(EXERCISE PROMPT):
For this exercise, reproduce the entries below exactly, but only from the line containing "Where should I click to: Click the 100%" through the line containing "Task: Click the Download arrow icon", both included.

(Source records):
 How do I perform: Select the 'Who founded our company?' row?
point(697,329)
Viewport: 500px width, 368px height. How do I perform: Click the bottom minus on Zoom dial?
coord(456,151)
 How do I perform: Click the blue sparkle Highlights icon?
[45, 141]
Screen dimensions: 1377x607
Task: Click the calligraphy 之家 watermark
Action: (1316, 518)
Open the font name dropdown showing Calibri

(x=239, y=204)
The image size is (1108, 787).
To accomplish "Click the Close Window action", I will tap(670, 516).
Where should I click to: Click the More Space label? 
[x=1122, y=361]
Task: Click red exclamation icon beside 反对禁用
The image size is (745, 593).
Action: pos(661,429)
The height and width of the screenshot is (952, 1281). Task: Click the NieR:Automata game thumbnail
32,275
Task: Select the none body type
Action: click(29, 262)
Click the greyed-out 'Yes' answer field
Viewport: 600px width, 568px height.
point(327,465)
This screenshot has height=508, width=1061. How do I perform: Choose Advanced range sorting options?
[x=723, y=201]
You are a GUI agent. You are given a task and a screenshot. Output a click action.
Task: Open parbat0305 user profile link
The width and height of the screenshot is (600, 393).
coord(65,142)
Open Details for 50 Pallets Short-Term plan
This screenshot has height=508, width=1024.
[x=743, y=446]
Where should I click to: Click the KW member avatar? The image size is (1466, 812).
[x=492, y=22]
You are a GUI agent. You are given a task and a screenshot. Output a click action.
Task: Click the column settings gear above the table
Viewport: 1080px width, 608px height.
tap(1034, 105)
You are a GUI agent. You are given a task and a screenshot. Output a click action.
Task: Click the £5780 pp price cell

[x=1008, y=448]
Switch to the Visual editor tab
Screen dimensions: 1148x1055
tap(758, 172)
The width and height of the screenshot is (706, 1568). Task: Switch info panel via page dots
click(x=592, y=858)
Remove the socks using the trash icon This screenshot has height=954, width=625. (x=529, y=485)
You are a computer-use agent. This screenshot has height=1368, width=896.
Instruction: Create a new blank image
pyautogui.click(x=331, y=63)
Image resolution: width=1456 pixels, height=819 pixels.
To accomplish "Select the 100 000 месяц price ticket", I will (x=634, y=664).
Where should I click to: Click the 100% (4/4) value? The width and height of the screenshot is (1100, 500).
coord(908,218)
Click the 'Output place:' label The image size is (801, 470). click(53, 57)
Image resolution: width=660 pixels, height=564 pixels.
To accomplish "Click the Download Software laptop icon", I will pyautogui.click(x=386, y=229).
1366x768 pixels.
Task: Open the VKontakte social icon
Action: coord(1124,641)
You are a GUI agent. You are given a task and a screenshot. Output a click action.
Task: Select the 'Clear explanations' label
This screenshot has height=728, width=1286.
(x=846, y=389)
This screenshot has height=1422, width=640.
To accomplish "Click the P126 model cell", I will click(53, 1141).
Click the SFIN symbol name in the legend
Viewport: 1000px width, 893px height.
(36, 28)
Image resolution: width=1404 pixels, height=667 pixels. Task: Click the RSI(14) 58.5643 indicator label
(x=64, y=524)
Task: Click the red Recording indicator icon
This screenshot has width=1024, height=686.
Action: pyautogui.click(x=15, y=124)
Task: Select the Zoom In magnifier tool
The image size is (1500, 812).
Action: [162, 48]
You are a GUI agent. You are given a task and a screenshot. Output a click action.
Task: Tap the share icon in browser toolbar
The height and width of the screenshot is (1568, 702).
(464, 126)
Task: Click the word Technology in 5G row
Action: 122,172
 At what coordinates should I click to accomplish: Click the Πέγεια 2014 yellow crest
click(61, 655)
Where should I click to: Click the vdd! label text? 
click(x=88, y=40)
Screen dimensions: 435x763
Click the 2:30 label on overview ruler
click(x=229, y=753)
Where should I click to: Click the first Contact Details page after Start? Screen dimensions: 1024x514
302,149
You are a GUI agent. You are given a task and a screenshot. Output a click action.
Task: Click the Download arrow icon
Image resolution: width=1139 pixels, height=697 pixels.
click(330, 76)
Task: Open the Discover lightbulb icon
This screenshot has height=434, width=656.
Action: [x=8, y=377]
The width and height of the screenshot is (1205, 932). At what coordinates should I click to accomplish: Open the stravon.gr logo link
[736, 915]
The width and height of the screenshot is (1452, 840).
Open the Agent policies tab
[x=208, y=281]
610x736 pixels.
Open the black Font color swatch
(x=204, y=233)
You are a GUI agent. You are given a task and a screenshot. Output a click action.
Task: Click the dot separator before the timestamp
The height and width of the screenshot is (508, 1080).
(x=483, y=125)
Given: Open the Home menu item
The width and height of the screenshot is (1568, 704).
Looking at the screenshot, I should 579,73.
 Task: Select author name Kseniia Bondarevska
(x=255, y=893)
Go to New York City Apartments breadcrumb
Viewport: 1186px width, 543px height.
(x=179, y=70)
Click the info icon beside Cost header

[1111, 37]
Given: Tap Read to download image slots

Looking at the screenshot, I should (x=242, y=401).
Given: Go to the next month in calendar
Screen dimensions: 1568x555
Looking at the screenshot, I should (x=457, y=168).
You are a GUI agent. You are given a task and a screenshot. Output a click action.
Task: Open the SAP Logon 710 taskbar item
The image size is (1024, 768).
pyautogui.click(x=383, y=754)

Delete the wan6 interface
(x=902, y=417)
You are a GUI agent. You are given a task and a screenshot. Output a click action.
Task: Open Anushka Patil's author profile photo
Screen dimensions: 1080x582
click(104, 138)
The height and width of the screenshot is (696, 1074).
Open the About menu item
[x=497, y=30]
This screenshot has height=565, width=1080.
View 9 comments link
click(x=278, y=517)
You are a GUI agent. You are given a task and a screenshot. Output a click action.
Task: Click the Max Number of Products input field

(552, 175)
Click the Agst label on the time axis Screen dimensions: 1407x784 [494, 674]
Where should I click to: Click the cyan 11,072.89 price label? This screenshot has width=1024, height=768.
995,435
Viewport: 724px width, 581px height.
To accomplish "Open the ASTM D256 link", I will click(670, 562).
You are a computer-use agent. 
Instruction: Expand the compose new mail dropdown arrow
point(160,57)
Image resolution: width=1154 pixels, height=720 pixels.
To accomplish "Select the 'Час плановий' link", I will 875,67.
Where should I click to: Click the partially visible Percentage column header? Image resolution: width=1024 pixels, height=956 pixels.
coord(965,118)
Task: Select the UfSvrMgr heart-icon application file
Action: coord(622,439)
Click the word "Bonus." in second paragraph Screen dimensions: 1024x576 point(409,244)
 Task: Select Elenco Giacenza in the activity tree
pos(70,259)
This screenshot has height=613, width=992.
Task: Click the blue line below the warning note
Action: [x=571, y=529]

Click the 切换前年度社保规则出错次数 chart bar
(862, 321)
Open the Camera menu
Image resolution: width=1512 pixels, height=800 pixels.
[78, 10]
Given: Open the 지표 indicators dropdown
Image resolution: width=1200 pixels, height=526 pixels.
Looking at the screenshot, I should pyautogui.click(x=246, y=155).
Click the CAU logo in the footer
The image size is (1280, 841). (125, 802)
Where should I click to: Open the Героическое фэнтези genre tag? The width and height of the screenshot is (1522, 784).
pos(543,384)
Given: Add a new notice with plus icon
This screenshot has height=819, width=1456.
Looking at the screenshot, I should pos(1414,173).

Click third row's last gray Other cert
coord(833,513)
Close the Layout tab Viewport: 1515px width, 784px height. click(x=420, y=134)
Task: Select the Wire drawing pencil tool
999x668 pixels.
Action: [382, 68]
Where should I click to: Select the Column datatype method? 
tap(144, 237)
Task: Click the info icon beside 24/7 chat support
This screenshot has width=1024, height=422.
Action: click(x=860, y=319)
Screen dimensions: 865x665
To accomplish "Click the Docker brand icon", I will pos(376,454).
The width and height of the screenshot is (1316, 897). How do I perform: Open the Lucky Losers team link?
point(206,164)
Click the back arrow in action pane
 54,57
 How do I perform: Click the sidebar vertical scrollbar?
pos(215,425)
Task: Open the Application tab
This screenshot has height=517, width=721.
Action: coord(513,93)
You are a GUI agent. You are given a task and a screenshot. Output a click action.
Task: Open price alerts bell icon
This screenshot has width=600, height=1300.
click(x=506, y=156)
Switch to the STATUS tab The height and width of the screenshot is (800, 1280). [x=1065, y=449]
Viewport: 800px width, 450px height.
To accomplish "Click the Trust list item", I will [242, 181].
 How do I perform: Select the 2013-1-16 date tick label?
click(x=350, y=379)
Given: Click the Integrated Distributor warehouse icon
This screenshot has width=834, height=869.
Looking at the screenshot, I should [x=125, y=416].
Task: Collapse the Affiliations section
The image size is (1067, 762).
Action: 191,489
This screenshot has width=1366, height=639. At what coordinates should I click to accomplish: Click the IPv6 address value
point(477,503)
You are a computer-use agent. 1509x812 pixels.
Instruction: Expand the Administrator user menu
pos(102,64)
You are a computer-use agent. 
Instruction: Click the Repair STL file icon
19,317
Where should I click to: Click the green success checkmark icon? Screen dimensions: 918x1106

(SOLUTION FOR THIS TASK):
Where should I click to: Click the 100% (4/4) value? The width and height of the screenshot is (1100, 500).
coord(908,218)
Click the 'Output place:' label The image size is (801, 470). click(53, 57)
Image resolution: width=660 pixels, height=564 pixels.
To accomplish "Click the Download Software laptop icon", I will pyautogui.click(x=386, y=229).
1366x768 pixels.
Task: Open the VKontakte social icon
Action: coord(1124,641)
You are a GUI agent. You are given a task and a screenshot. Output a click action.
Task: Select the 'Clear explanations' label
This screenshot has height=728, width=1286.
(x=846, y=389)
This screenshot has height=1422, width=640.
To accomplish "Click the P126 model cell", I will click(53, 1141).
Click the SFIN symbol name in the legend
Viewport: 1000px width, 893px height.
(36, 28)
Image resolution: width=1404 pixels, height=667 pixels. Task: Click the RSI(14) 58.5643 indicator label
(x=64, y=524)
Task: Click the red Recording indicator icon
This screenshot has width=1024, height=686.
Action: pyautogui.click(x=15, y=124)
Task: Select the Zoom In magnifier tool
The image size is (1500, 812).
Action: [162, 48]
You are a GUI agent. You are given a task and a screenshot. Output a click action.
Task: Tap the share icon in browser toolbar
The height and width of the screenshot is (1568, 702).
(464, 126)
Task: Click the word Technology in 5G row
Action: 122,172
 At what coordinates should I click to accomplish: Click the Πέγεια 2014 yellow crest
click(61, 655)
Where should I click to: Click the vdd! label text? 
click(x=88, y=40)
Screen dimensions: 435x763
Click the 2:30 label on overview ruler
click(x=229, y=753)
Where should I click to: Click the first Contact Details page after Start? Screen dimensions: 1024x514
302,149
You are a GUI agent. You are given a task and a screenshot. Output a click action.
Task: Click the Download arrow icon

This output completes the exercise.